La douche est froide, le mot est faible. « C'est une véritable catastrophe. C'est toute l'efficacité du travail social mené avec ce public qui est remise en cause », s'alarme Jean-Pierre Cousin, directeur du service « insertion jeunes » de l'Association nationale de réadaptation sociale (ANRS). C'est tout ce service (11 salariés) qui est menacé et par contre-coup la survie même de l'association. A l'Amicale du Nid, les six services de milieu ouvert, d'accueil et d'orientation (deux à Paris, les autres à Grenoble, Toulouse, Montpellier et Marseille), qui ont reçu l'an dernier 1 688 hommes et femmes, pourraient être en péril. Même inquiétude à l'Association nationale d'entraide féminine (ANEF) où l'on craint la fermeture du service « prévention prostitution » qui emploie sept salariés, accueille de 150 à 200 jeunes femmes par an et... refuse de 300 à 400 demandes ! « Déjà les crédits qui ont tendance à régresser nous ont obligés à diminuer les hébergements et les aides que nous apportons », se plaint Michel Gentet, directeur de l'ANEF à Paris. A Altaïr, on évoque les risques de licenciement des trois salariés qui vont dans la rue au contact des personnes, assurent l'accompagnement et le suivi social. « Nous recrutons des travailleurs sociaux spécialisés, car les problématiques sont complexes et exigent une action pérenne en profondeur. Mais cela nous impose des charges et le respect des conventions collectives. Comment travailler dans ces conditions et maintenir la qualité de nos prestations ? », s'irrite Jean- Pierre Cousin.

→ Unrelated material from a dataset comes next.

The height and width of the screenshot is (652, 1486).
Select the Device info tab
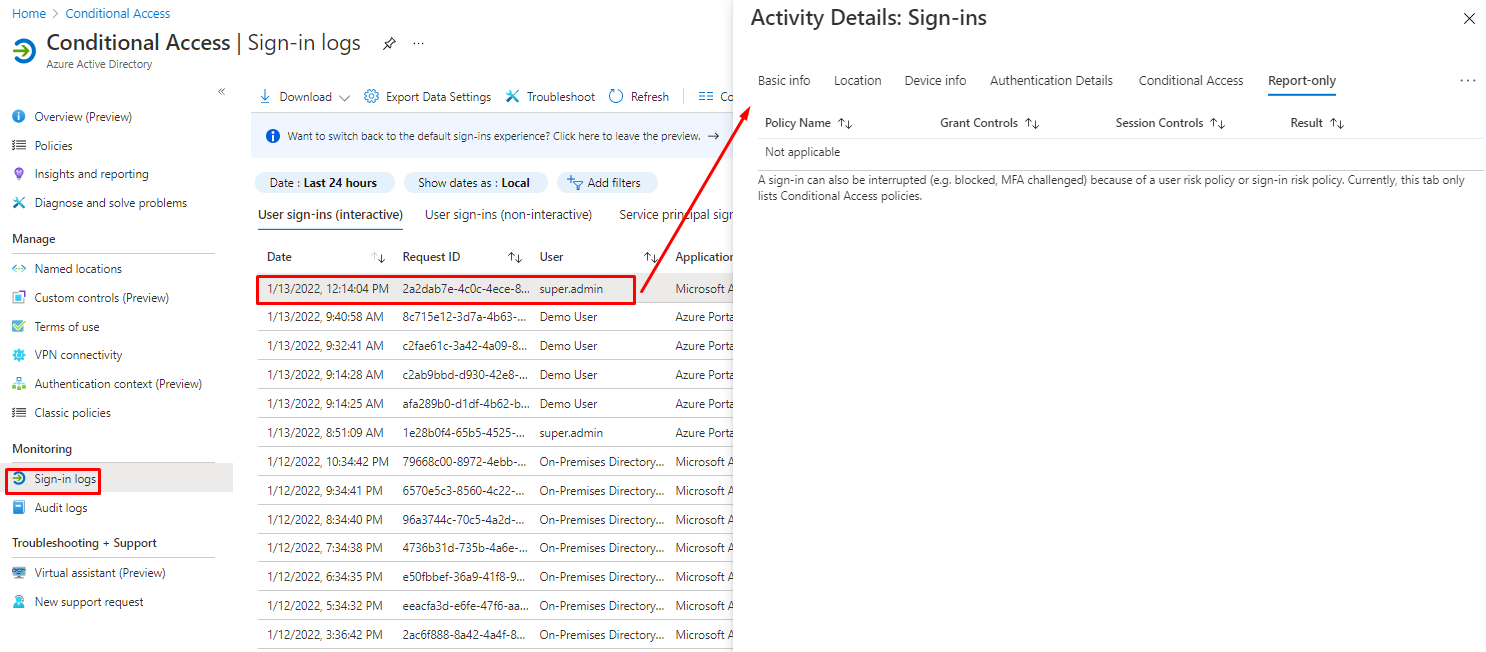(935, 81)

Le problème, c'est aussi que les difficultés de financement durent depuis des années. « En général, les crédits n'arrivent dans les services que dans les derniers mois de l'exercice. A cela s'ajoutent des difficultés spécifiques pour notre association parisienne puisque nous avons toujours une ardoise pour 1999 qui n'a pas été réglée et que la subvention de 2001 n'a été payée qu'en... avril 2002 », explique Caroline Boulot-De Potter, directrice générale de l'Amicale du Nid. « Tout le monde se désintéresse de cette ligne budgétaire qui a tendance à passer à la trappe », ajoute- t-elle. Une indifférence d'autant moins acceptable que la loi de sécurité intérieure, en renforçant la répression à l'égard des personnes prostituées, rend encore plus nécessaire l'accompagnement social et la prévention.

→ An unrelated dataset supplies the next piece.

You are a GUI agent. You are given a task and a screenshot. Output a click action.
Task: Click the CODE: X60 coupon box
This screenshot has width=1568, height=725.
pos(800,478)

Cette fois néanmoins le coup est rude et plus grave que les années précédentes. Les cinq associations- Amicale du Nid, Altaïr, ANEF, ANRS, Aux captifs, la libération (1)  - ont donc adressé une lettre à Dominique Versini pour demander un rendez-vous et obtenir la levée d'un gel qui « menace d'asphyxie les services sociaux » et met en péril l'action sociale auprès des personnes prostituées ou en danger de l'être. Elles ont également obtenu un rendez-vous, le 30 juin, avec la direction des affaires sanitaires et sociales de Paris et, le 9 juillet, avec la direction générale de l'action sociale. De son côté, le président de la Fédération nationale des associations d'accueil et de réinsertion sociale a écrit, le 17 juin, à François Fillon, ministre des Affaires sociales, et à Nicole Ameline, ministre déléguée à la parité et l'égalité professionnelle.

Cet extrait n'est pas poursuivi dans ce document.